No tiene carta de tapas ni un libreto de vinos para los paladares más exquisitos. Lo suyo es una pizarra clásica donde reina la sobrasada picante, la sardina ahumada, el tocino y el queso blanco a la plancha. Nada de tapas de cortesía como las llaman ahora ni de tapas envueltas en frases grandilocuentes que hacen más ruido que la propia tapa.
Y para beber cerveza y su preparado estrella: el tinto de verano de Morata, conocido en todos los rincones de la ciudad desde la boca del río al Cañarete. Nadie los prepara como él, nadie alcanza un grado de inspiración tan alto cuando llena la barra de vasos y derrama toda su esencia sobre el mostrador.
Los sábados por la tarde, la bodega de Morata parece el camarote de los Hermanos Marxs. Muchas veces tiene que echar abajo la persiana para que el de la esquina no salga despedido a la calle. No tiene aire acondicionado ni un decorado de diseño que marque tendencia, pero entre sus cuatro paredes revolotea un duende que lo hace diferente.

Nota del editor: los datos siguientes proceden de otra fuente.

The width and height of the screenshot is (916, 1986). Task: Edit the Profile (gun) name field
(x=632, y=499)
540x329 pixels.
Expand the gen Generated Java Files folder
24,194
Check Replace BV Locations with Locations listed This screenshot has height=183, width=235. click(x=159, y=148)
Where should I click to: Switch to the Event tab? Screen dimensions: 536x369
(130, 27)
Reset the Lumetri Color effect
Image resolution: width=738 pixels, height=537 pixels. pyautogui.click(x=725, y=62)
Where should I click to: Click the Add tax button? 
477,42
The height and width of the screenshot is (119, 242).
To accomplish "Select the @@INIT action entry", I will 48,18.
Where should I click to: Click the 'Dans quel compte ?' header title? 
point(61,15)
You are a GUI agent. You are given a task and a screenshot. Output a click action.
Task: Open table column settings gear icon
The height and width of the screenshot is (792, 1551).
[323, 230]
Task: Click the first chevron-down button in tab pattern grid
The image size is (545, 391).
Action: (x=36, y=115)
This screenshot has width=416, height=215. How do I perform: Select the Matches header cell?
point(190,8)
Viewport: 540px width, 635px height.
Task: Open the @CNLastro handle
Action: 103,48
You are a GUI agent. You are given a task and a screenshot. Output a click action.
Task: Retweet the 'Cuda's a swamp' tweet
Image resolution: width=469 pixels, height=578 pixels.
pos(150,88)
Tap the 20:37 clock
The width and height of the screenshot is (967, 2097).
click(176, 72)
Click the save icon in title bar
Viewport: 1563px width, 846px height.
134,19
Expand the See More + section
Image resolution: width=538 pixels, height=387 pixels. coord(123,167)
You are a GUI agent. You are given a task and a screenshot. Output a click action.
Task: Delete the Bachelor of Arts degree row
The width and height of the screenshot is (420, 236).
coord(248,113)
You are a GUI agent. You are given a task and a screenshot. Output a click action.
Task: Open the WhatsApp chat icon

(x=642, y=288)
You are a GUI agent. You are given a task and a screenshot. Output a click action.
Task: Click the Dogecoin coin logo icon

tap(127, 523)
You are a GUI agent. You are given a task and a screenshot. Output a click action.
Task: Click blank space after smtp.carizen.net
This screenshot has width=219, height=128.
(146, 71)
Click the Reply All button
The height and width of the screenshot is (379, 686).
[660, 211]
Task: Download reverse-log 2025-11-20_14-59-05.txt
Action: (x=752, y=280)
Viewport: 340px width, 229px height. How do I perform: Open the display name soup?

Es uno de los últimos eslabones de las bodegas antiguas, el heredero de aquellos templos por donde corría la fe entre vaso y vaso. La bodega de Morata es el más claro ejemplo de que la tradición no tiene porque sucumbir ante las nuevas tendencias. No tiene sillas, ni siquiera un taburete donde apoyarse, ni un camarero vestido de etiqueta que te reciba como a un rey. El dueño es el camarero, el cocinero, el que va por las mañanas al Mercado Central, el que barre el suelo, el que friega los platos y al que todavía le queda tiempo para conversar con los clientes cuando le dan un respiro. José Morata Montoya es el hombre orquesta detrás de la barra, el que está en el plato y en las tajadas, el que a eso de las cinco de la tarde, completamente agotado, baja la persiana y se retira a descansar. Tiene tanto trajín al mediodía que no necesita abrir por las noches ni tampoco trabajar los domingos. Como él dice, lo de hacerse rico lo deja para otros. Seguramente la bodega de Morata no aparezca nunca en la guía Michelín, pero el que va una vez, repite, aunque no tenga luces de neón iluminando la puerta.
En su fachada no luce ningún letrero anunciador, ni el más mínimo detalle que indique que allí existe un negocio. Es un bar que pasa desapercibido para el transeúnte, medio escondido en el tumulto de viviendas y comercios que recorren la calle de Granada, muy cerca de la esquina con la Avenida de Vílches. Es un lugar distinto que ha sabido esquivar los flirteos del progreso para seguir fiel a un estilo basado en la confianza absoluta y en la complicidad con el cliente. Allí casi nadie va de paso y no existen las prisas. Quien entra a la bodega sabe que debe de esperar a que el camarero le conceda el privilegio de pedir. De nada sirve llamar la atención del jefe ni reclamar el turno en voz alta. Quien entra en este recinto no tarda en aprender las normas que lo rigen: No se deben depositar las cascaras de los cacahuetes ni los huesos de las aceitunas ni las servilletas usadas en el plato ni encima del mostrador, sino en el suelo, como se hacía antiguamente.
Su actual propietario, José Morata Montoya, concibe el oficio como una vocación y más que un camarero o un cocinero es un artista que se mueve a base de inspiración. Antes, en las tardes de mayor ajetreo, contaba con el apoyo de su padre, el hombre que montó el bar mano a mano con su esposa, Mercedes. Lo abrieron en 1970 en una pequeña vivienda de la Calzada de Castro, donde estuvieron hasta que tres años después dieron el salto a la calle de Granada.
La clientela de la bodega de Morata en 1973 era muy distinta a la clientela actual. Entonces las barras de los bares no estaban tan democratizadas como ahora y formaban un territorio donde reinaban los hombres. Era complicado ver a una mujer entrar sola en un bar y mucho menos en una bodega. Lo que no ha cambiado en medio siglo ha sido la forma de entender el negocio, la apuesta por la tapa clásica de toda la vida y la presencia de ese duende que ronda por el ambiente dándole ese sello inimitable que conserva la vieja bodega escondida.